The $15 million, 6-acre expansion of the original 5-acre sculpture garden is designed by Reed-Hilderbrand and Lee Ledbetter & Associates and will add 25 new sculptures to the existing 64.

Most of the new works will be contemporary sculptures. Two are site-specific commissioned pieces inspired by the Louisiana landscape. Like the original sculpture garden, the expansion will incorporate indigenous plants in its layout and will be designed to foster environmental sustainability.

Other planned amenities include an amphitheater and stage for musical performances, pedestrian walkways and bridges, a new sculpture pavilion and an outdoor learning environment.

The expansion will allow more space for film screenings, theatrical productions, festivals and community workshops, among other events. Once open, the garden will be free to the public seven days a week.

The nearby Louisiana Children’s Museum, a $47.5-million project, is a significantly larger undertaking, taking up an 8.5-acre plot of the park overlooking the lagoon, sometimes called the Little Lake.

Plans for the museum’s move from its current Julia Street space to City Park were hatched more than a decade ago; museum CEO Julia Bland and City Park CEO Bob Becker began discussions in 2007. Progress was slow, as the museum worked to secure more financing, which was eventually raised over the years through a combination of private donations and public dollars.

The roughly 20-month project is expected to be finished next summer. Once the construction of the building and the landscaping of the grounds are finished, it will take another two months or more for the exhibits to be installed, Bland said.

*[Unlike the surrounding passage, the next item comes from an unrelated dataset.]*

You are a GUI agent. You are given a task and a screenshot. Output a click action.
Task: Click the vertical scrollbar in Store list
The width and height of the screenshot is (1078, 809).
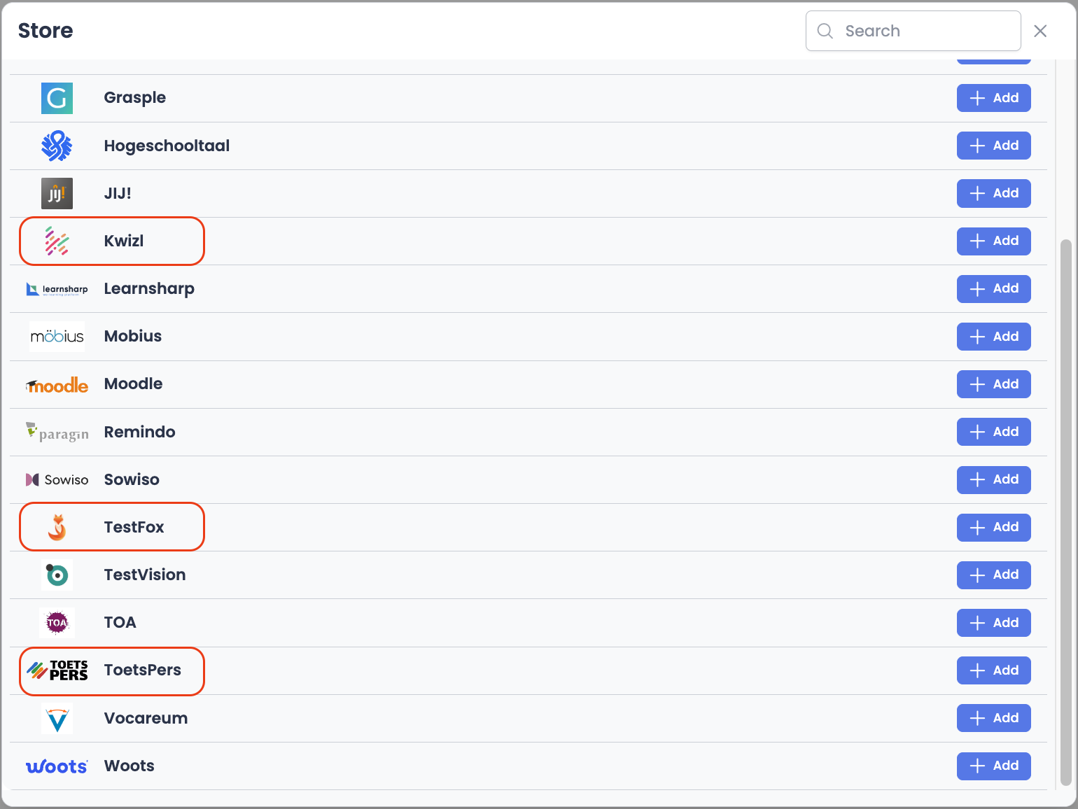tap(1065, 511)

The Seattle-based architectural firm Mithun designed the new museum along with local partner Waggonner & Ball.

For those passing by, it’s hard to miss the bright teal façade of the two main buildings, wrapped in light purple Tyvek. The two structures, creating a roughly 56,000-square-foot-space connected through an atrium and courtyard, overlook the lagoon and will house five exhibit galleries, a literacy center, a parent and teacher resource center, and a cafe.

“There will be a lot of wonderful amenities to enjoy around food and around creativity and around exploring nature and learning about water and water management,” Bland said.

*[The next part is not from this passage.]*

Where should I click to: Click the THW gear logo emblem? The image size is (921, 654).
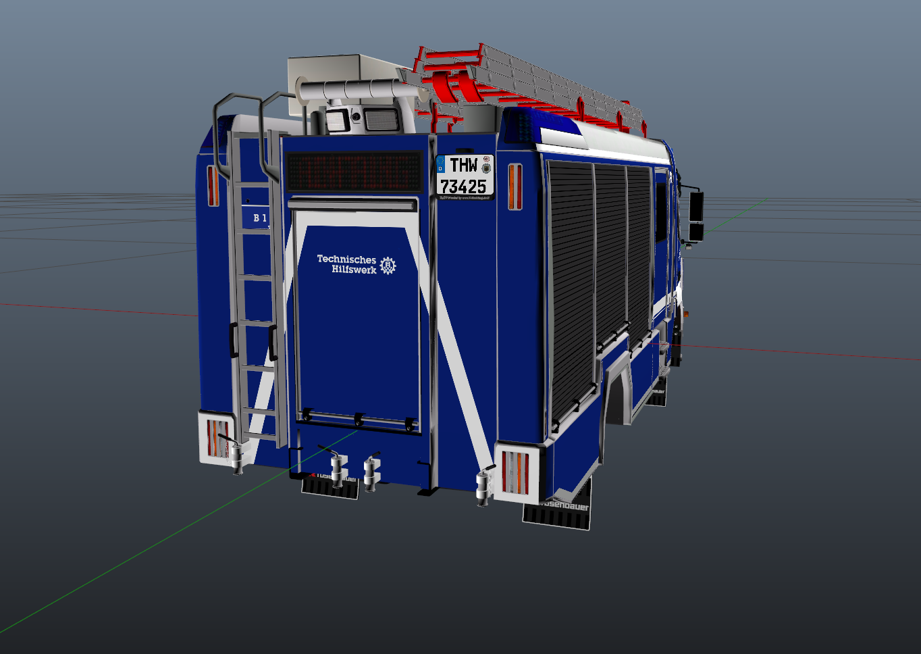(388, 266)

To teach children about the city’s history, the “Mighty Mississippi” exhibit will tell the story of the Mississippi River, and a floating classroom will sit on the lagoon’s edge.

Popular exhibits at the museum's longtime location in the Warehouse District, including the grocery store and spinning bubbles, will also be featured at the new museum.

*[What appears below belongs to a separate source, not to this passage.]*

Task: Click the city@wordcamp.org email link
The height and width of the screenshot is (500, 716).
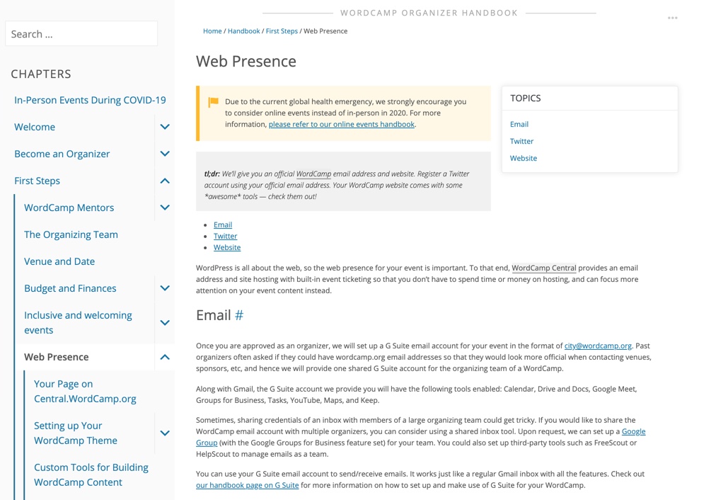Action: click(x=598, y=346)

The new museum will be City Park's first LEED-certified facility, an environmental building designation, and Bland said providing plenty of access to the outdoors and green space for children was high on the list of priorities when designing the facility.

“To be able to give children many more experiences outdoors with nature has been a driving factor of ours all along,” she said.

Starting in the fall, a seven-month landscaping process will kick off to create the sprawling outdoor space with decks; bridges; spaces for music, food and art; an edible garden; and a restored wetlands area.

More than 125 new trees will be added, the existing lagoon will be restored to include freshwater and brackish wetland environments, and a 15,000-gallon cistern will collect rainwater from the roof and create an “interactive runnel” where children can play and splash.

Beyond creating a much larger outdoor learning environment, organizers hope the move to City Park will bring more guests to the Children's Museum. At the Julia Street space, the museum has had about 125,000 guests a year. At the new facility, Bland said, they hope to increase that number to 250,000.

“We’re focusing on the capacity of young children,” she said. “To really help a bigger, broader community see what it looks like when we take early learning seriously and we invest in early childhood differently and we think about the long-term impact and return on that kind of investment — of understanding children’s thinking and learning.”